Unlike the PCEHR it is highly likely this suggested approach will work. This would be made even more likely if Australia chose a set of implementation and adoption incentives adapted for Australia from the $US 40 Billion ‘Meaningful Use’ program in the US.
Comments and ideas welcome!

1 comment:

Dr David More MB PhD FACHI said...

This is the comment flow with name links removed as I seem them as spam.



Cris Kerr, Case Health, Community Health Researcher & Advocate for the Value of Patient Testimony said...

David, I hope the content of my recent posts on 'TheConversation' will be of interest.

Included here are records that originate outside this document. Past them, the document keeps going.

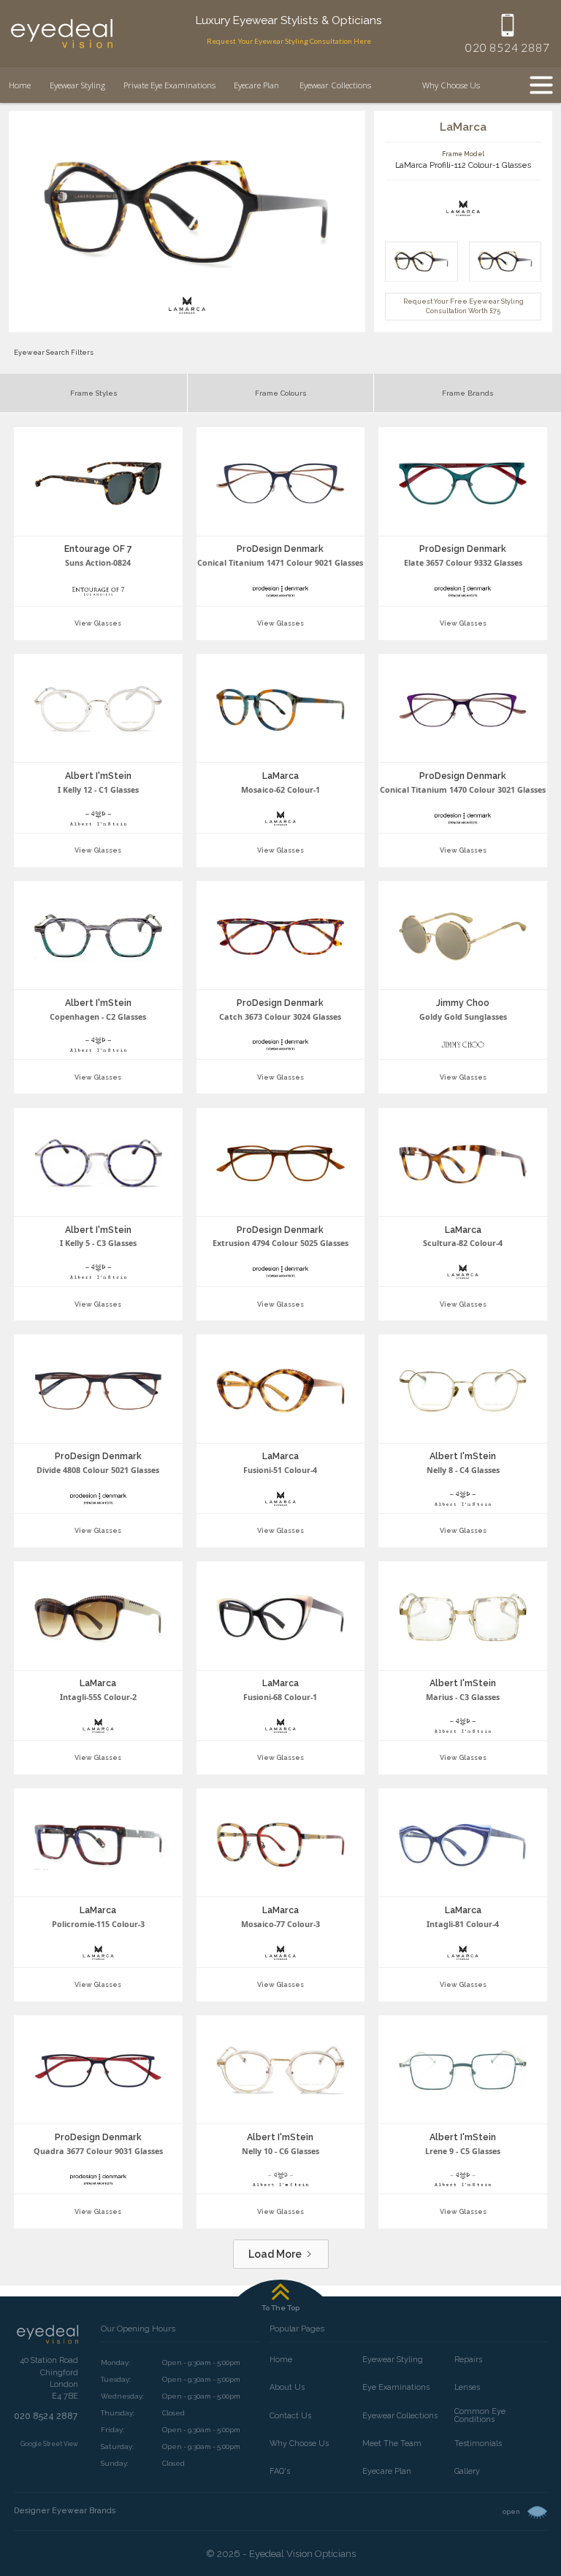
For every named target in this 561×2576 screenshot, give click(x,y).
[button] (451, 84)
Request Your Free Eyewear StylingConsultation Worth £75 (463, 306)
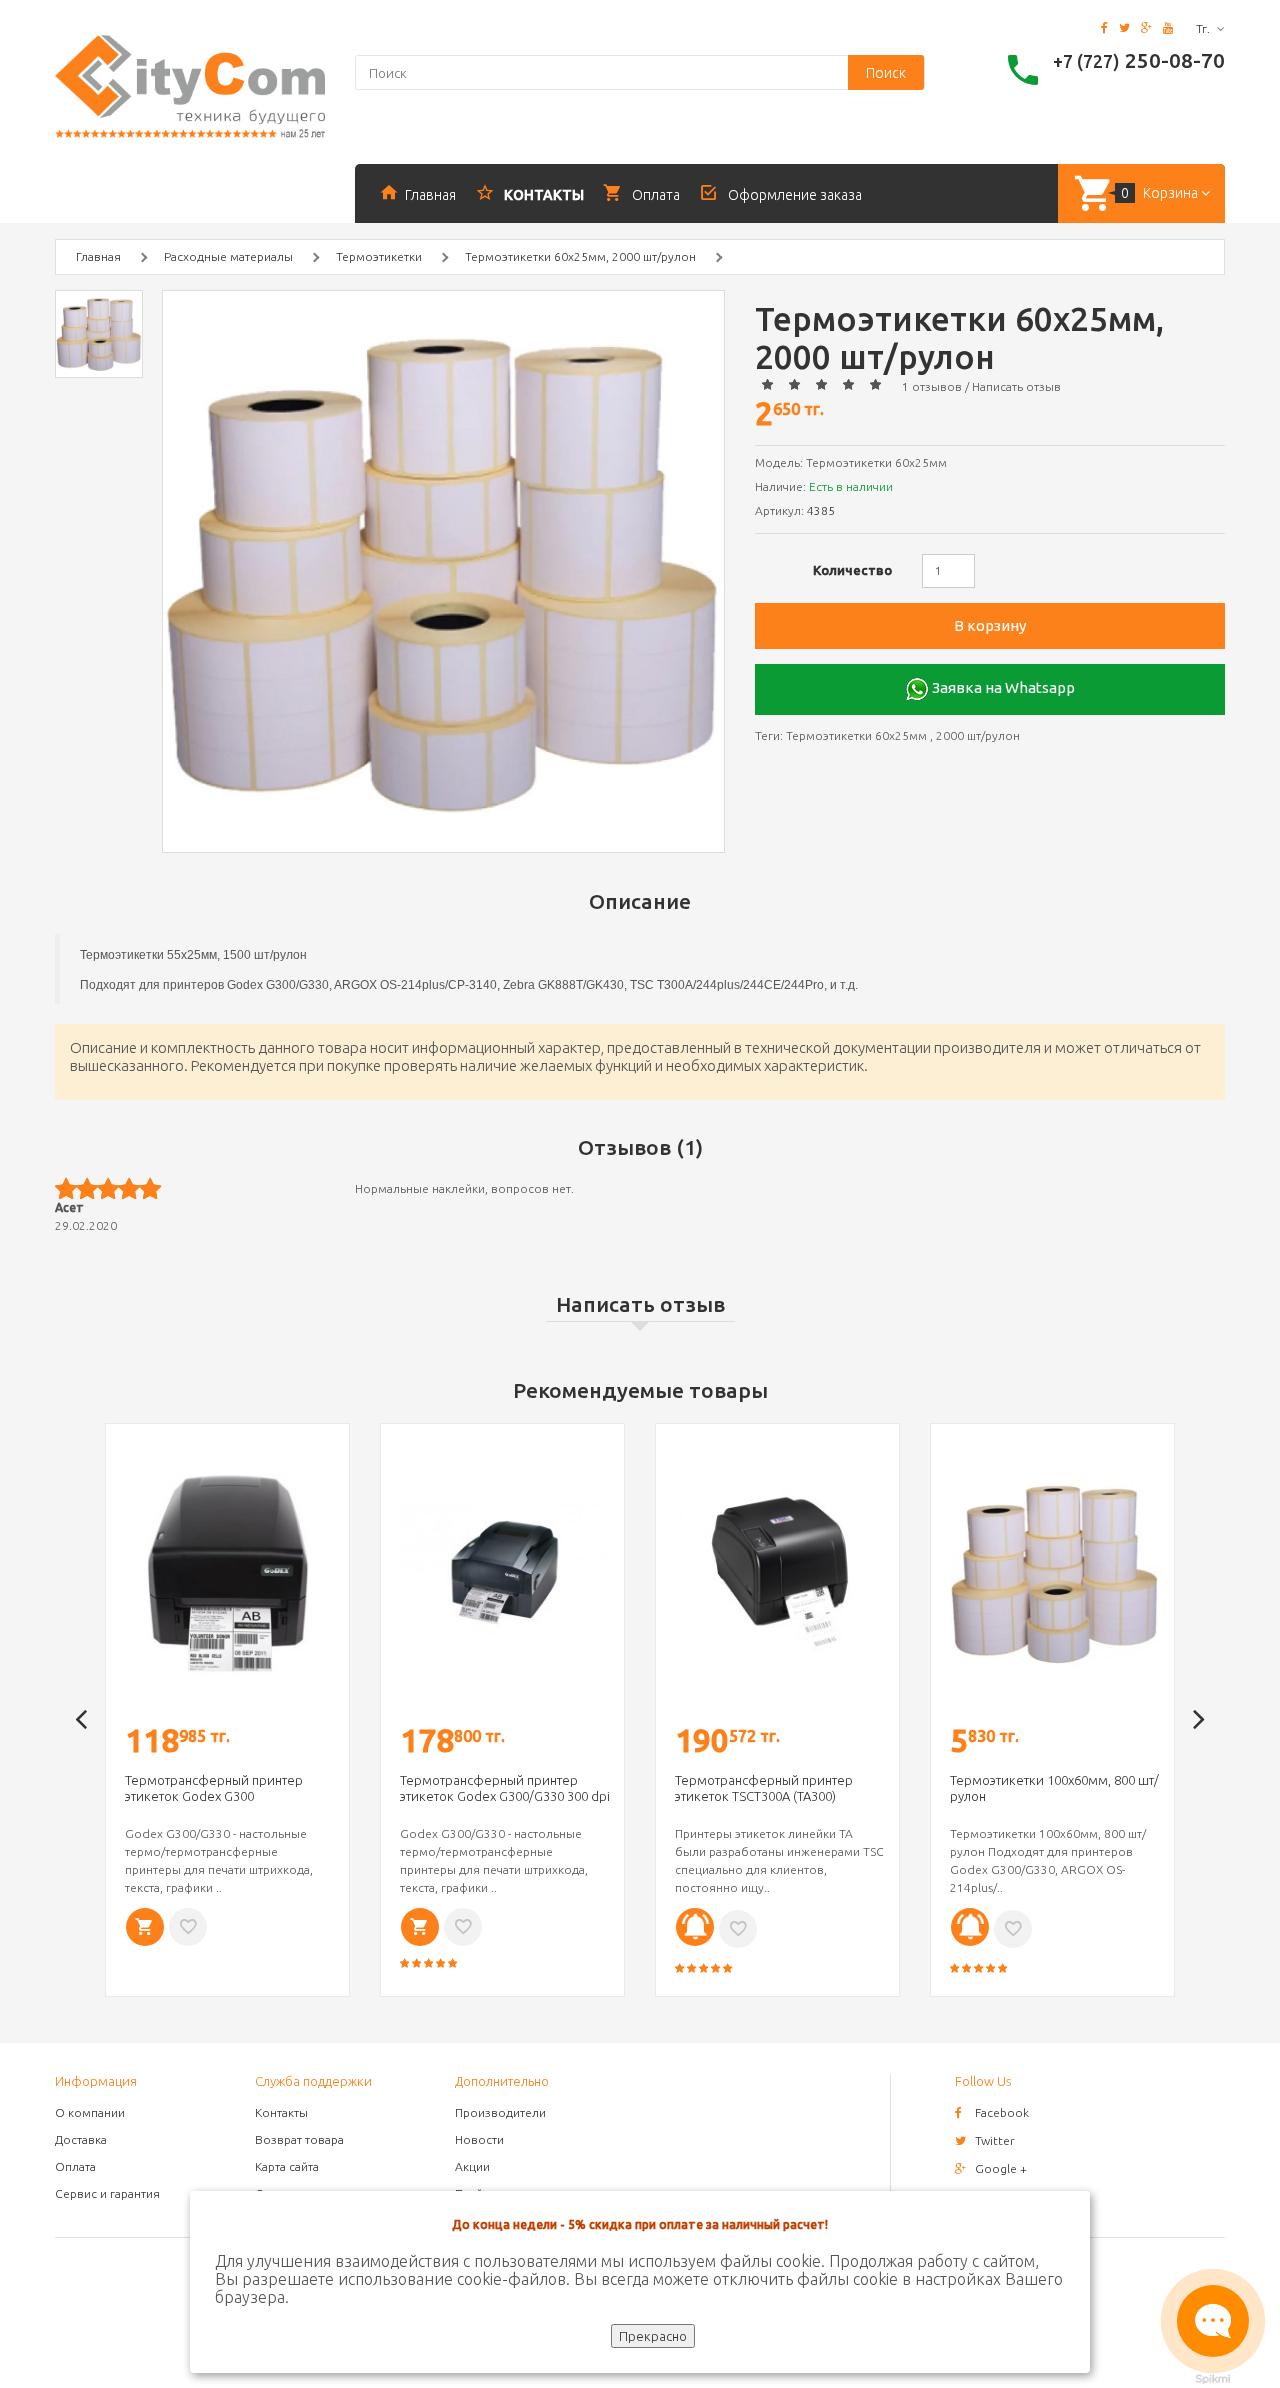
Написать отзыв (1016, 386)
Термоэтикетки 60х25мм (856, 735)
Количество (852, 570)
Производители (500, 2112)
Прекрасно (653, 2336)
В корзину (990, 625)
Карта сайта (287, 2166)
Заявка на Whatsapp (1002, 687)
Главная (98, 256)
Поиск (886, 73)
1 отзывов (932, 386)
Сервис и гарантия (107, 2193)
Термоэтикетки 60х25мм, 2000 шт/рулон (580, 256)
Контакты (281, 2112)
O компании (90, 2112)
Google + (1001, 2168)
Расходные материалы (228, 256)
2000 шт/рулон (978, 735)
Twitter (995, 2140)
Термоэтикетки (379, 256)
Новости (479, 2139)
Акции (472, 2166)
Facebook (1002, 2112)
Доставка (81, 2139)
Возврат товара (299, 2139)
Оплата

The posts are located here:

The posts are in response to the article; 'Lost about health-care reform? Here's where we got to in 2011'
Thursday, January 05, 2012 11:09:00 AM
Dr David More MB PhD FACHI said...


Sadly your link does not work (at the top of your post) and your post in The Conversation describes a PCEHR which I do not recognise as the one described by NEHTA and DoHA in the ConOps.

I don't think 'Patient Testimony' was a driver of the original design and I suspect there are much better ways to obtain and deploy such information.

Thursday, January 05, 2012 11:27:00 AM
Cris Kerr said...

Hi David,

Sorry David, here's the correct link to feedback/proposal:$FILE/Case%20Health%20submission.doc

Yes, you're correct, the proposal is not the one adopted by NHHRC, nor DoHA, nor NEHTA.

The proposal describes a higher level approach to public health reform that to-date has not been adopted.

This is the 'much better way' to obtain and deploy the information... providing everyone understands the importance of having an honourable overarching mission, and the need for comprehensive, reliable public health data sets from which we can obtain meaningful use.
Thursday, January 05, 2012 5:28:00 PM
Dr David More MB PhD FACHI said...


Re your proposal as per your submission I just do not agree - as I believe the building blocks to get even remotely close do simply not exist.

I also don't much like links embedded in people's names other than a genuinely personal web site - looks a lot like spam, link seeking and self publicity to me. I will consider what to do with this stream overnight.

Late Note: I have decided on a cleaned up post.